--- Data Enclosed Below ---

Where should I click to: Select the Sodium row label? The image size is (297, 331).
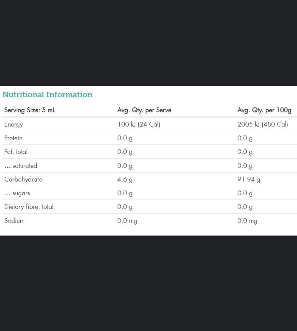14,221
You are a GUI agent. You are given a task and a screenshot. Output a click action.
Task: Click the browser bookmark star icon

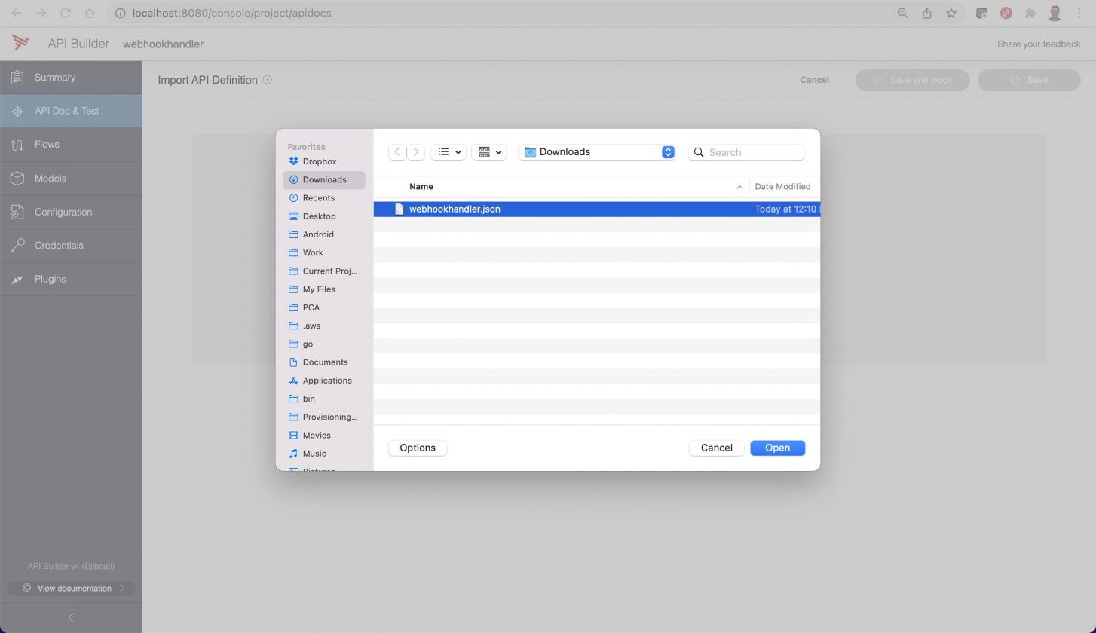click(951, 13)
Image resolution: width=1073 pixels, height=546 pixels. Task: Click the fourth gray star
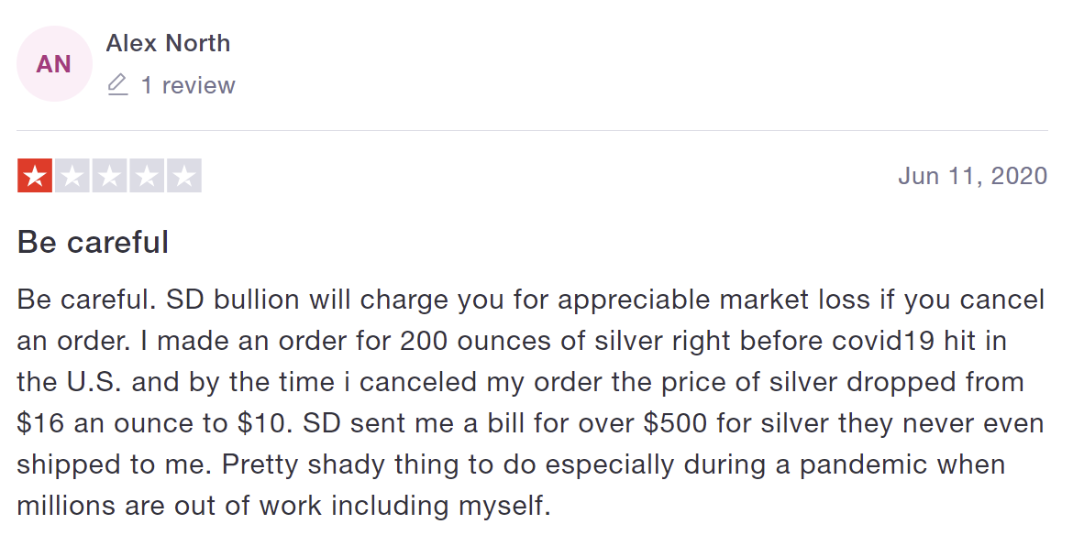[x=147, y=176]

--- End of Enclosed Data ---

■ **Exercise**: Restate each entry verbatim and skip every image.

■ **Response to this exercise**:
Where should I click to: Select the Sodium row label? The image size is (297, 331).
14,221
You are a GUI agent. You are given a task and a screenshot. Output a click action.
Task: Click the browser bookmark star icon

click(951, 13)
Image resolution: width=1073 pixels, height=546 pixels. Task: Click the fourth gray star
[x=147, y=176]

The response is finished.